La région Demerara, en Guyane, est ancrée dans l’histoire du sucre et de la production de rhum depuis le 17ème siècle. Plus de 300 domaines de sucre avaient leur propre distillerie produisant leurs propres rhums. Au fil des siècles, ces domaines et distilleries ont fusionnés, mais les marques importantes et les alambics d’origine ont été conservés.

Aujourd’hui, Demerara Distillers exploite la dernière distillerie restante en Guyane à « Plantation Diamond » sur la rive est de la rivière Demerara. Ici, ils ont consolidé tous les anciens alambics d’origine, marques et compétences traditionnelles qui rendent le rhum Demerara si distinctif.
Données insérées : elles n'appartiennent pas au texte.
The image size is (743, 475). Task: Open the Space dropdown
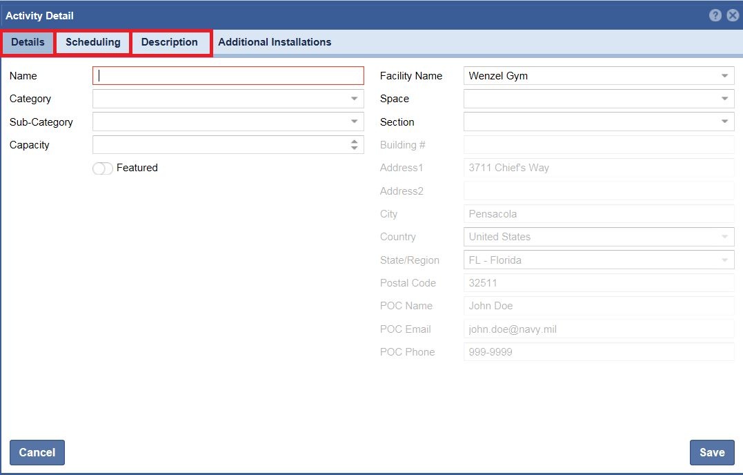tap(724, 99)
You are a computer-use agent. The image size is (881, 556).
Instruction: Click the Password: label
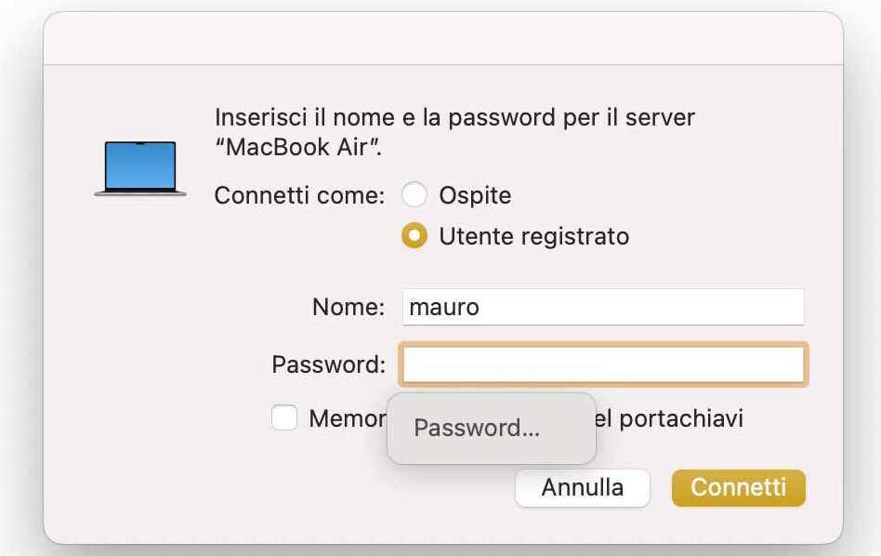point(327,364)
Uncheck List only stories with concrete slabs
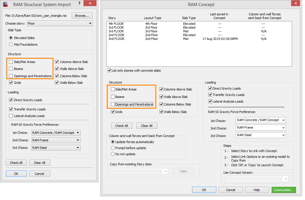Viewport: 305px width, 200px height. 109,71
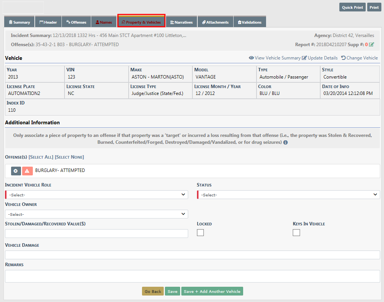
Task: Click the edit icon beside Supp #
Action: point(371,45)
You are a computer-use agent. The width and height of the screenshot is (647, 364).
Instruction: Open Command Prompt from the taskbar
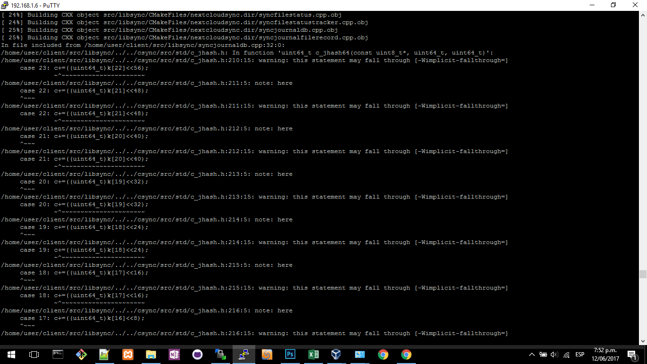coord(58,355)
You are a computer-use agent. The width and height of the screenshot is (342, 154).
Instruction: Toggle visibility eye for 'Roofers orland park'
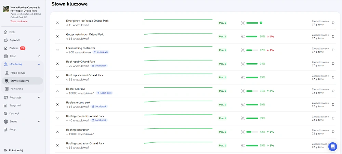coord(243,105)
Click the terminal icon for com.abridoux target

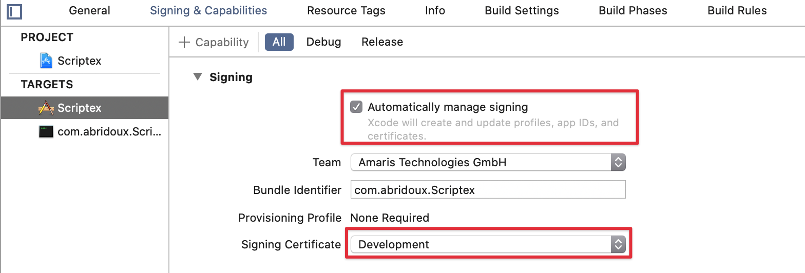[46, 132]
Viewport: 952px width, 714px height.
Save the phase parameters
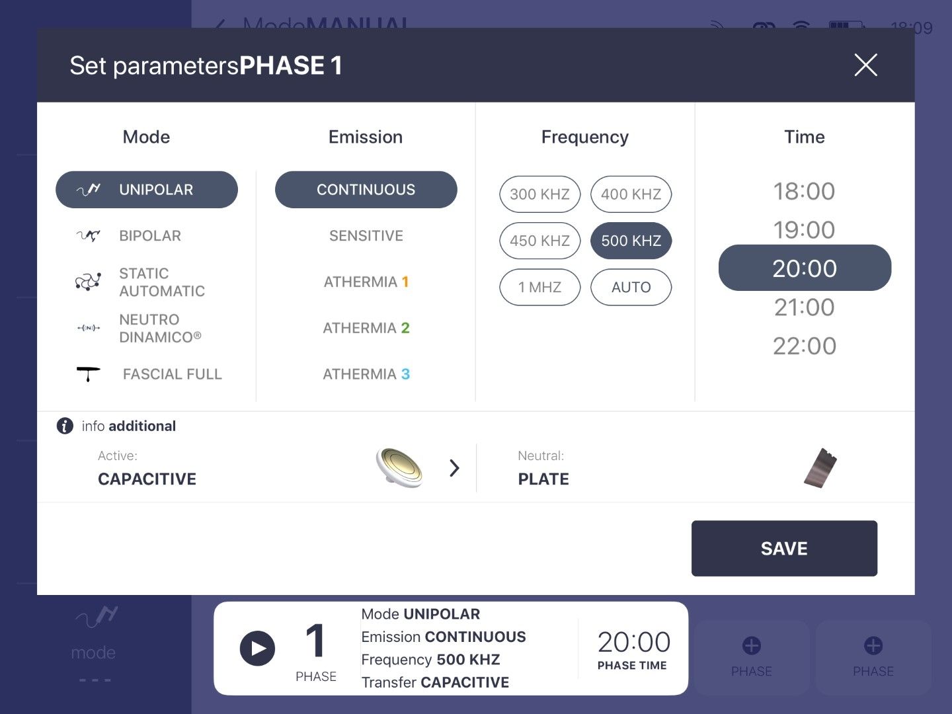(x=784, y=548)
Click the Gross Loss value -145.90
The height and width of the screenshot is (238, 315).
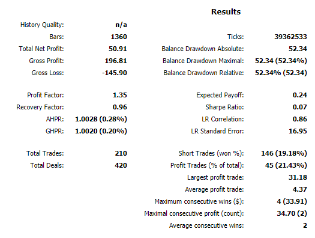pyautogui.click(x=115, y=73)
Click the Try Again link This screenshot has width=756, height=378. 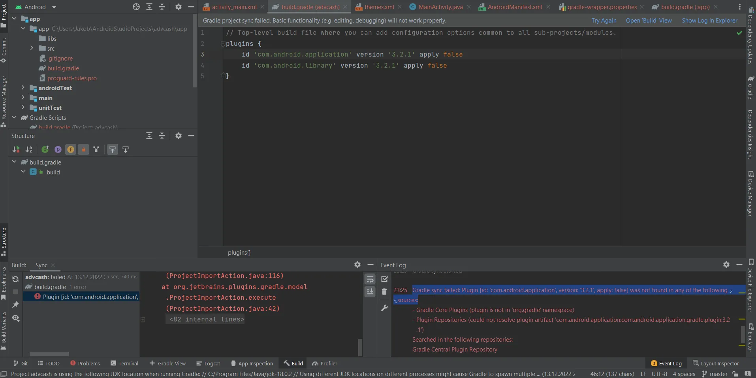[604, 21]
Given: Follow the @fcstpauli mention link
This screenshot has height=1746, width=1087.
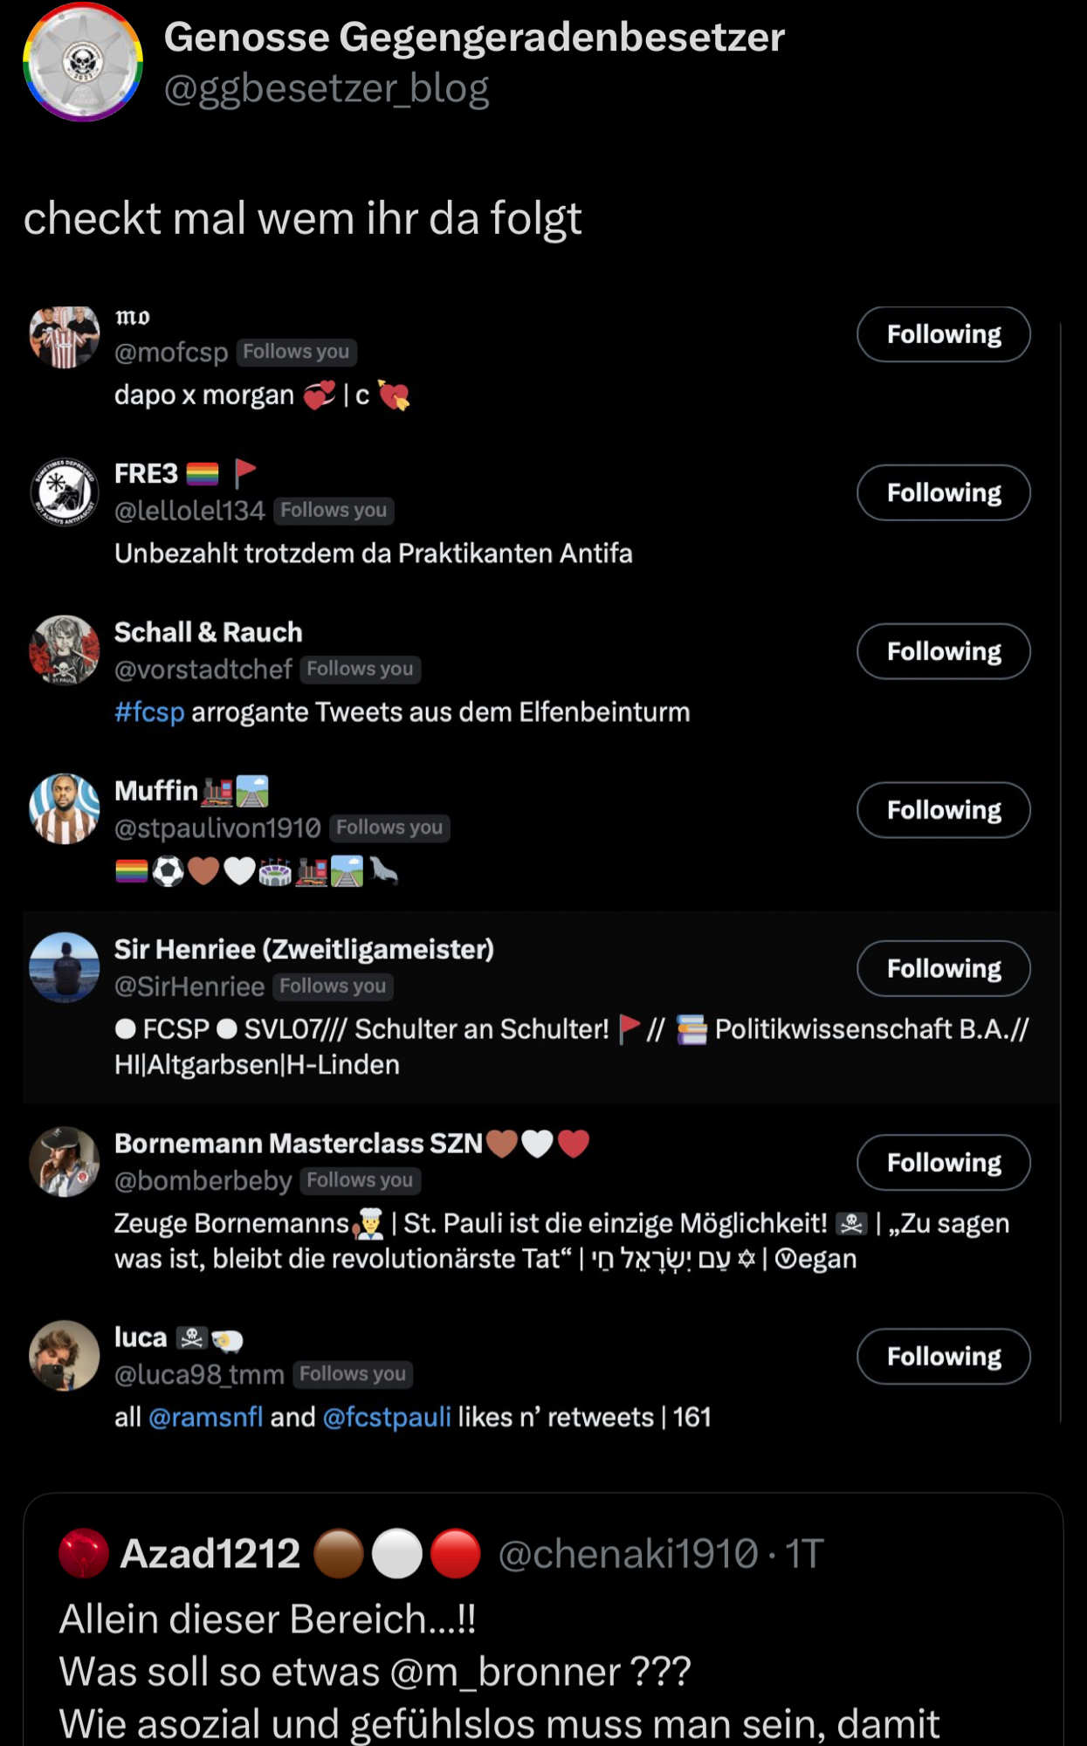Looking at the screenshot, I should coord(387,1417).
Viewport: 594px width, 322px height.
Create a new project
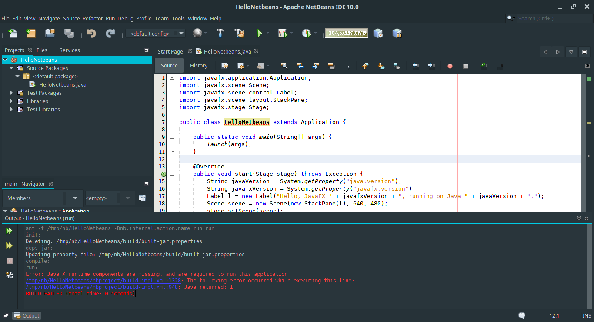(x=30, y=33)
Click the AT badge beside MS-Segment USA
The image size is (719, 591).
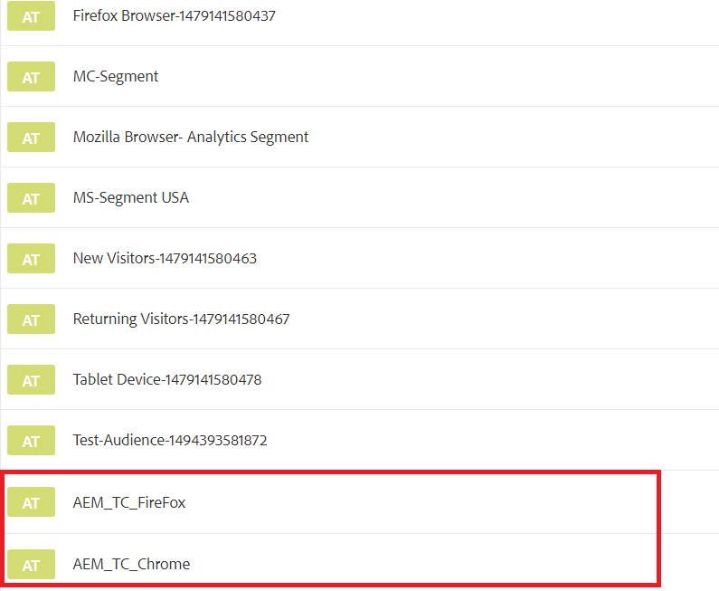pos(31,198)
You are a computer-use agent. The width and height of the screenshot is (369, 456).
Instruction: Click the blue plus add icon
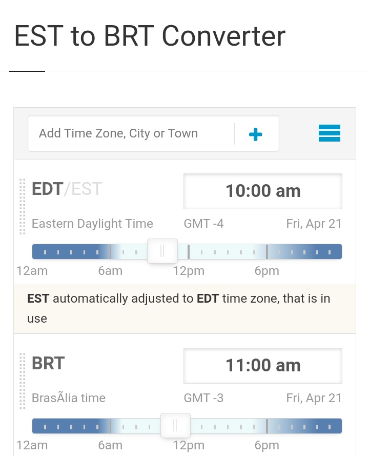[x=255, y=134]
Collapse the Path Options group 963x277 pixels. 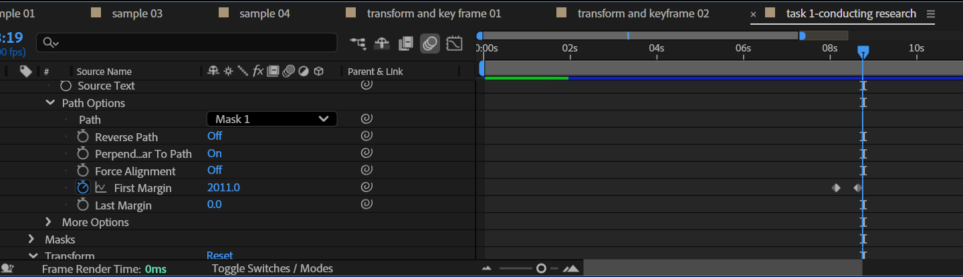[50, 103]
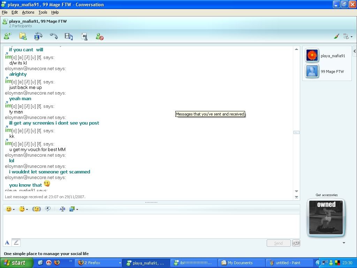Viewport: 357px width, 268px height.
Task: Click the invite someone to conversation icon
Action: pyautogui.click(x=8, y=36)
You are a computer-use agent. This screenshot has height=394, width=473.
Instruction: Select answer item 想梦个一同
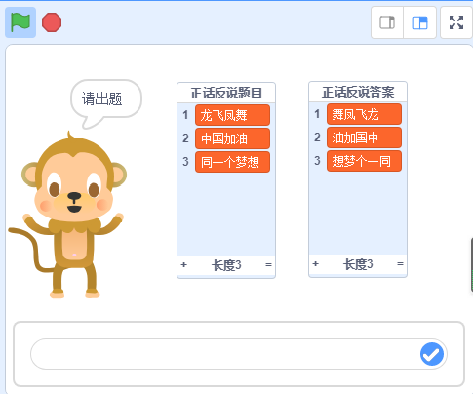point(364,161)
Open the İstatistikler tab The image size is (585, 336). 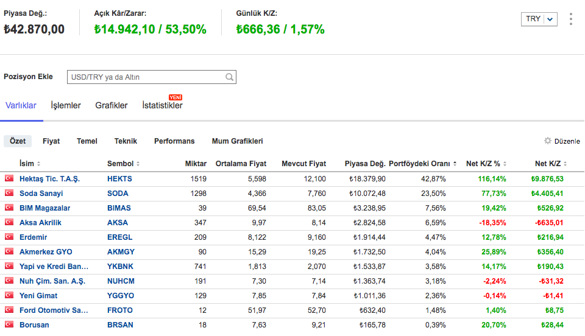[x=162, y=105]
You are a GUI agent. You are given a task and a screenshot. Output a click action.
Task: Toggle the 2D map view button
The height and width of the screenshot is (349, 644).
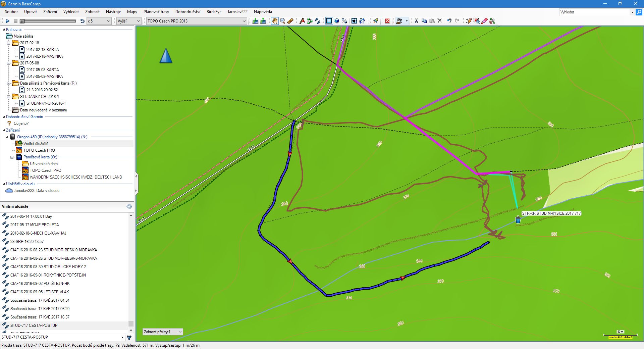(329, 21)
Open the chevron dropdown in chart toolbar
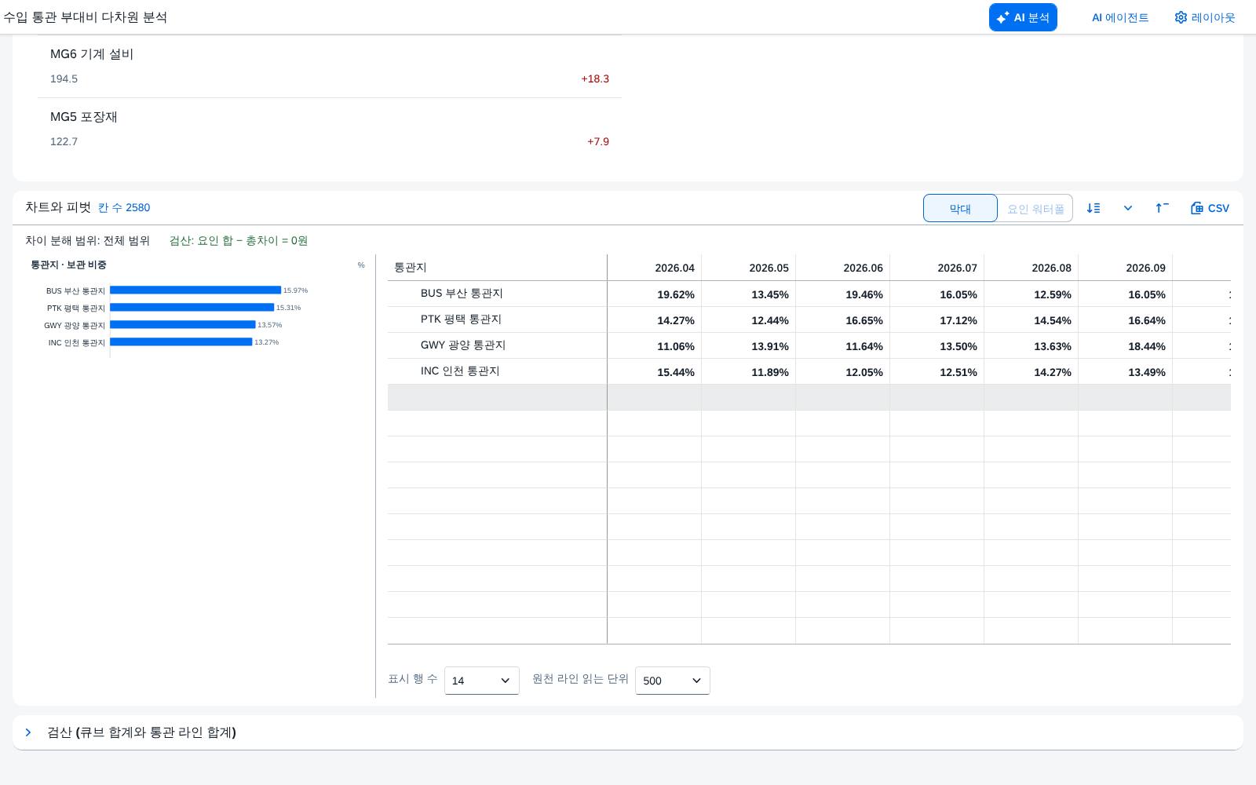The width and height of the screenshot is (1256, 785). coord(1128,208)
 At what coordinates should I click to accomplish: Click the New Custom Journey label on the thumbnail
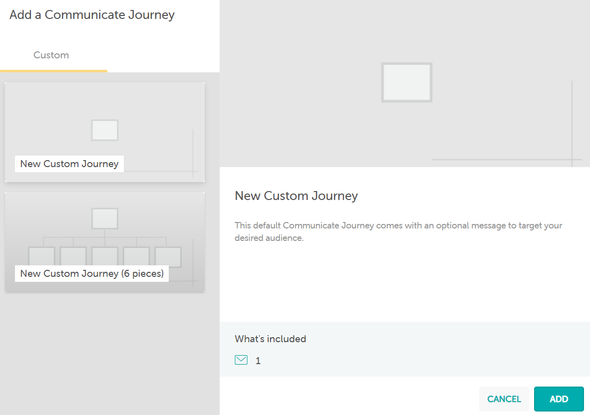[69, 164]
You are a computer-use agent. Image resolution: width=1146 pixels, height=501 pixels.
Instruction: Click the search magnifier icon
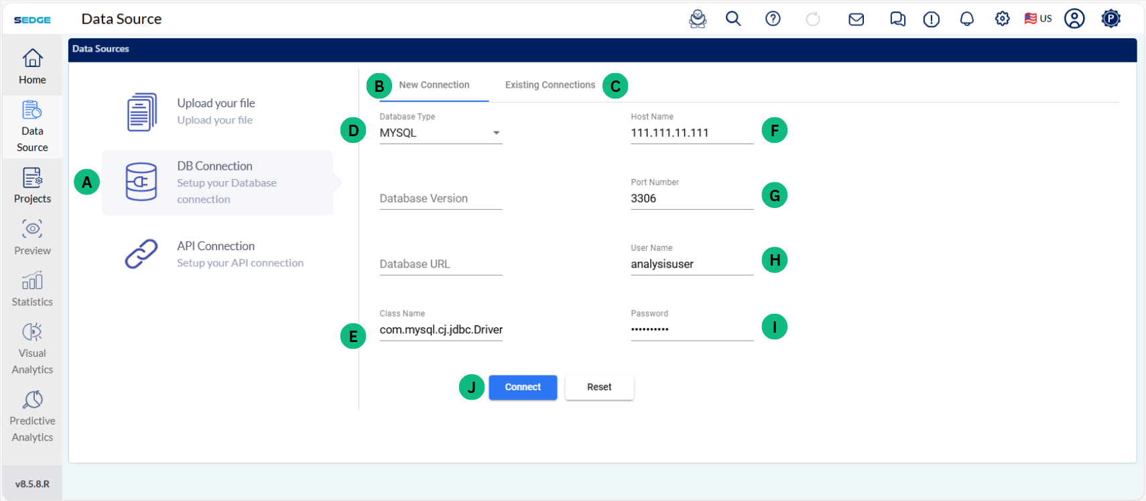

Avec ses 9 alambics différents, aucune autre distillerie de rhum dans le monde n’offre une telle variété et une gamme de plus de vingt différents styles de rhum.

Leur rhum Diamond & Versailles, création de Luca Gargano et Velier, est très rare puisque produit à seulement 570 bouteilles. Rhum distillé en 1996 et embouteillé en 2014 à 57,9° (brut de fût) et plus précisément un blend de rhums en provenance de Diamond et de son alambic à colonnes en métal et de Versailles et de son célèbre alambic à repasse en bois. Un blend historique et expérimental car réalisé avant son vieillissement tropical de 18 ans.

Robe d’un bel acajou foncé, bien brillante et huileuse à souhait : se dessine une couronne d’incommensurables gouttelettes, qui se transforment poussivement en larmes que l’on pourrait regarder couler durant de très longues minutes, et sans jamais éprouver le moindre remord, et pire, en y prenant même du plaisir.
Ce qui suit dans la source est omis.